佐味田宝塚古墳は
奈良盆地の佐味田宝塚古墳は多数の鏡(36面?)が出土したことで知られています。この中には三角縁神獣鏡や有名な家屋文鏡もあります。また黄金山という名であり、金の鳥が飛んでくるという伝説があります。 魏志倭人伝の景初3年(239)の遣使に大夫難升米とならんで次使の都市牛利という人がいます。この人こそ佐味田宝塚古墳の被葬者ではないかと考えていますので、理由などを述べます。
都市牛利は、そのまま読むと「トシギュウリ(都市で牛を利用して利益を得る人?)」ですが、中臣連の先祖の久志宇賀主命(クシウガヌシノミコト)に当てました。久志宇賀主命は、日本書紀の垂仁朝25年で一に云はく..中臣連の祖探湯主(クカヌシ)..とあって、松尾社家系図の久志宇賀主命の本人または子供であると解説文として記載されています。(岩波文庫、日本書紀全5冊、坂本太郎校注、1994)

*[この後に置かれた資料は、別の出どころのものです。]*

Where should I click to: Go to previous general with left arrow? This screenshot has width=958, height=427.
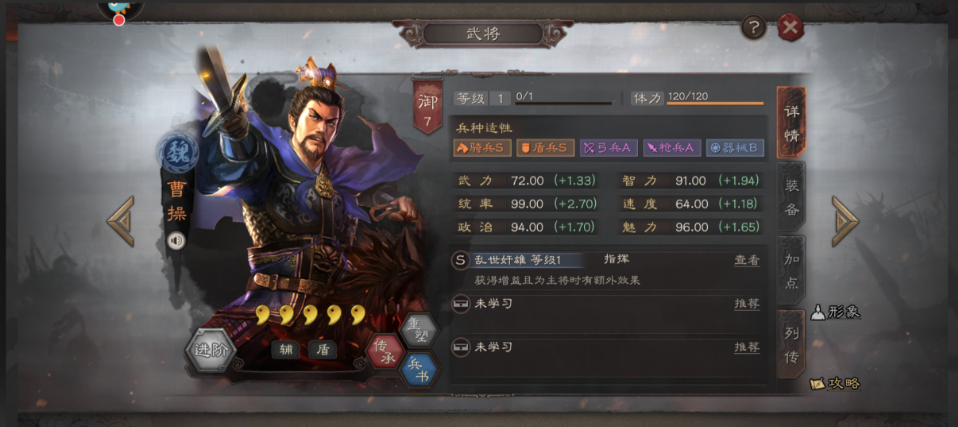120,221
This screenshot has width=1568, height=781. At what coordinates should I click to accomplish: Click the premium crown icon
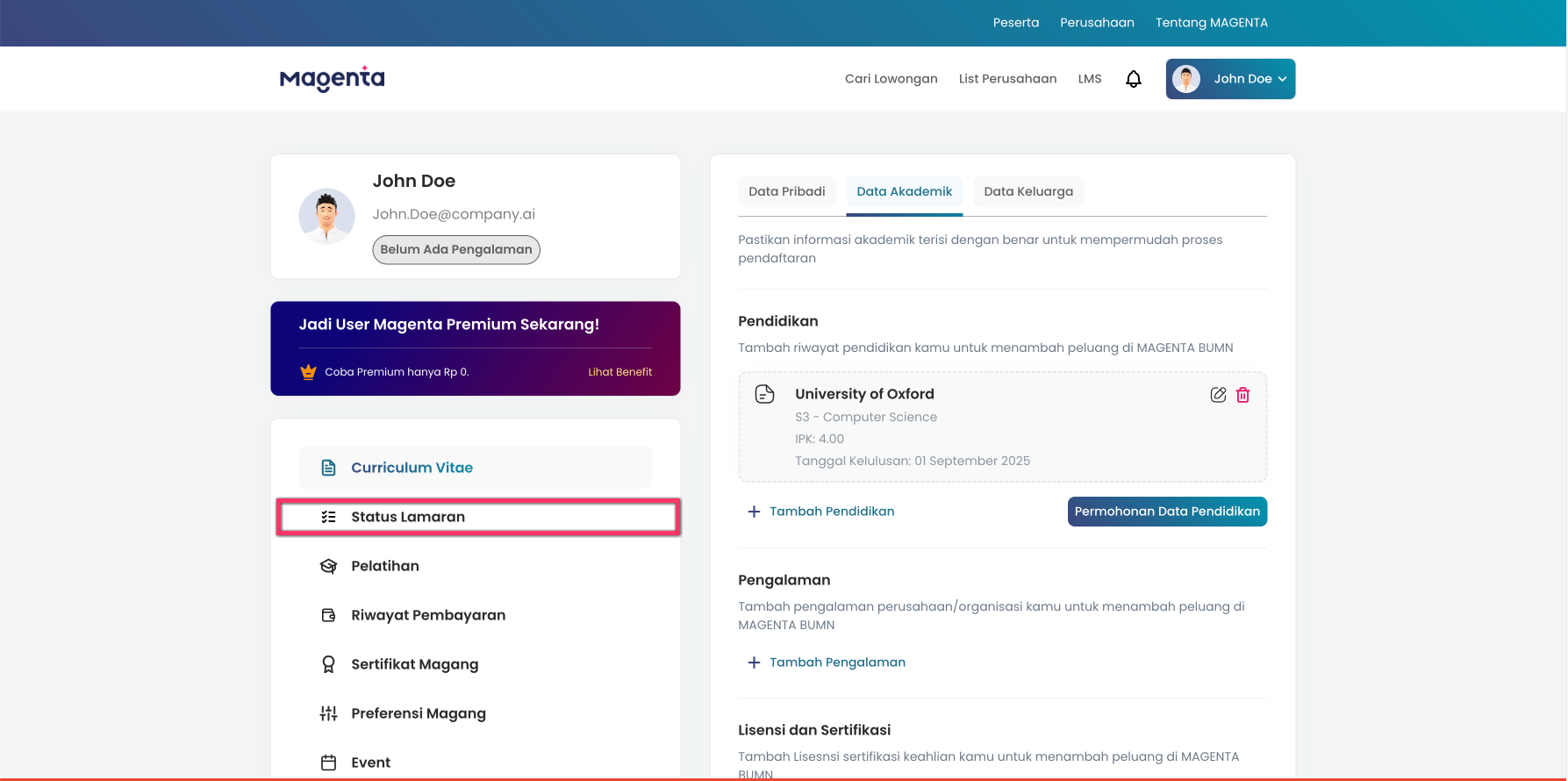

垂仁朝で五大夫の一人に大鹿嶋(オオカシマ)がいますが、久志宇賀主命の子供です。この家系は天児屋根(アマテラス朝)−−天押雲(ウガヤフキアエズ朝)−−天種子(神武朝)から続く鏡の臣(左大臣家)として、春日、中臣、三笠、と呼ばれた古代天皇家の最有力の側近氏族です。後には平安時代の藤原氏に続きます。
・ 「都市牛利」を「クシウガ」と読んで語呂を合わせます。
都:ク、市:シ、牛:ウ(ウシのウ、ギュウのウ)、利:ガ
もともとは「クシウガヌシ」と聞いた人が、では「都市牛利」にしようと決めたのではないでしょうか。
・ 久志宇賀主命の在世は210-280年頃とします。したがって、佐味田宝塚古墳の築造も3世紀後半と考えます。
・ 久志宇賀主命の埋葬は子供の大鹿嶋が行ったでしょうが、佐味田宝塚古墳の近くに行くと高台になっており眼下に香芝市の一帯が広がって見え、香芝とは「カシマ」に因んだ地名と思われます。
・ 家屋文鏡はおそらく神武時代に作られたもの(東征後の功行賞の品か)で天種子からの伝世品でしょう。
・ 大鹿嶋(推定330年頃没)の墓は、馬見丘陵古墳群中の帆立貝形の別所下古墳(雨山古墳)ではないでしょうか。